As a practicing heart surgeon, Dr. Oz says he's caring for many Wall Street workers who are coming in for open heart surgery. Why does stress wreak havoc on the human body? He says biology is to blame.

"We have an autopilot that runs our body, and it's designed perfectly for one main reason—get away from predators," he says. "But if you're [stressed] all the time, extra blood that's going to your head can give you headaches as you stress out and overfocus."

Dr. Oz says people get stomach cramps because blood is shunted away from their intestines when they run away from problems.

Financial anxiety can also cause weight gain and make you eat more than usual. "What was the equivalent of stress 500 years ago? There was no stock market. Stress 500 years ago was a famine," Dr. Oz says. "So the body starts to secrete cortisone, which is a steroid, and you make more fat."

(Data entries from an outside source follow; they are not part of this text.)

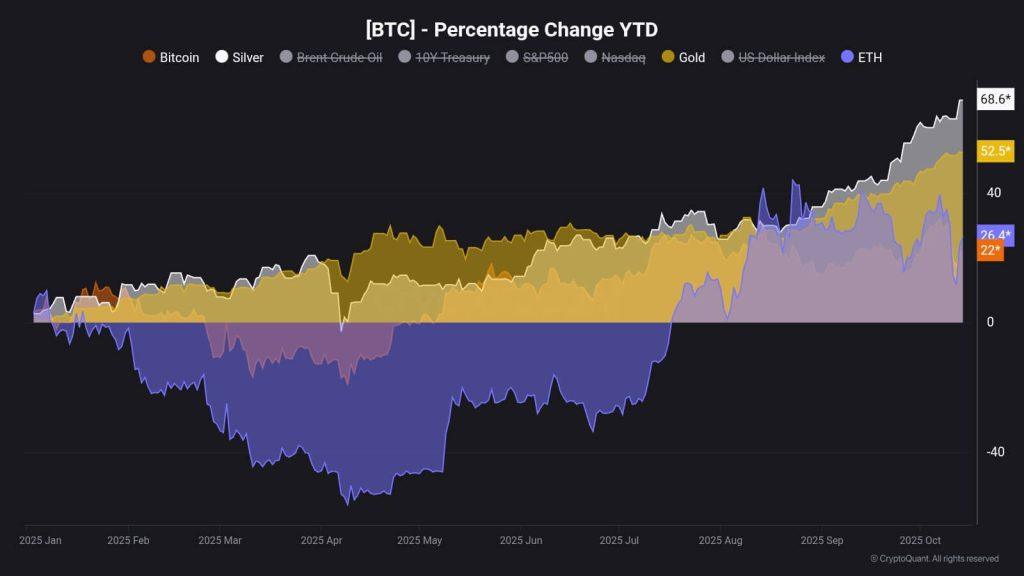The image size is (1024, 576).
Task: Click the 68.6* Silver value badge
Action: coord(996,100)

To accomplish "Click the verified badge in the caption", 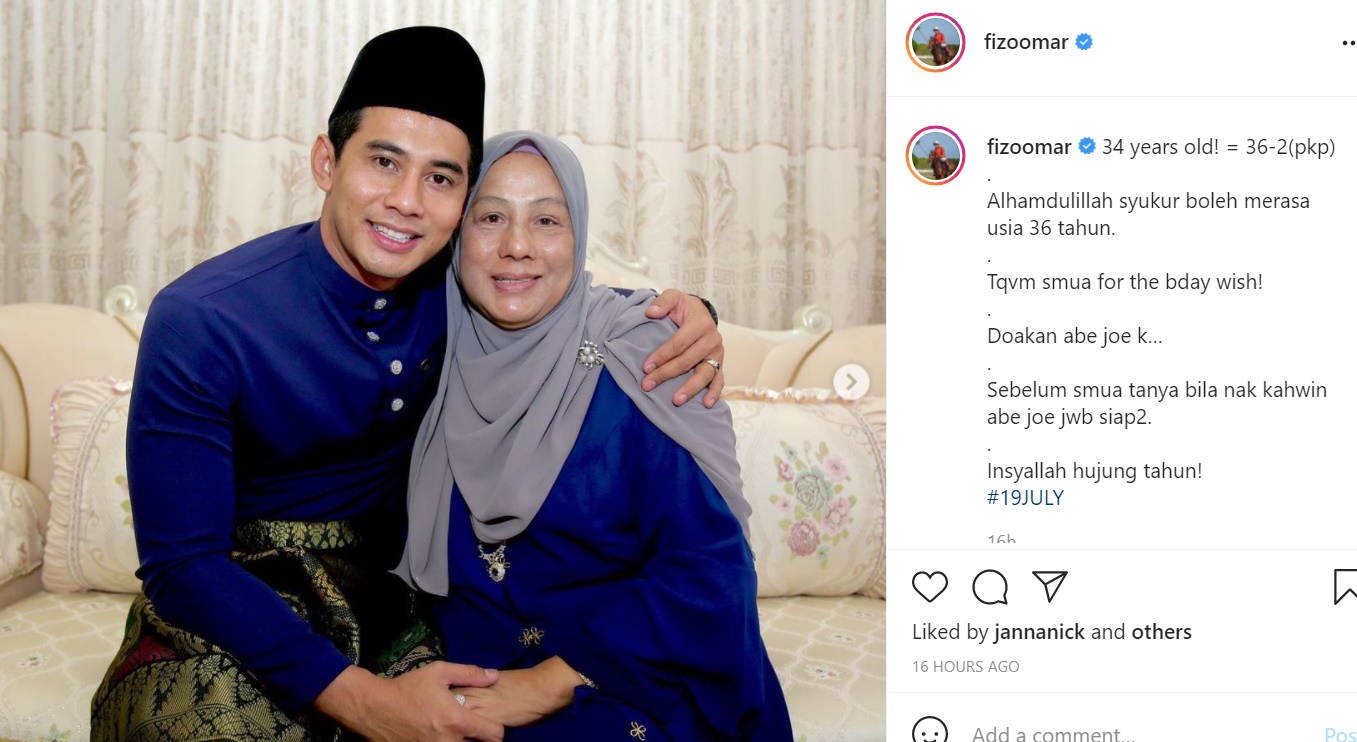I will pyautogui.click(x=1087, y=147).
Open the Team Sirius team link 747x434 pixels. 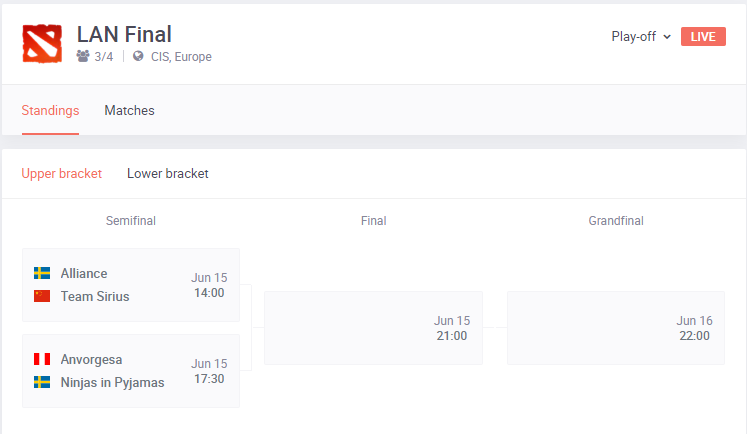pos(95,296)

Dr. Oz says stress and weight gain come together to produce the perfect storm. "You've got more belly fat that makes you inflamed and sticky in your blood, and you've got spasm in your arteries because you're so tense from that fight-or-flight response," he says. "Now we're seeing the kinds of heart attacks that so many of us have been fearing."

Over the course of a person's life, Dr. Oz says half of our major stressors are economic in nature. In fact, studies show that 40 percent of divorces are caused by financial disagreements. "If you add it all together, you're going to lose about eight years of your life, on average, from a major financial stress," he says.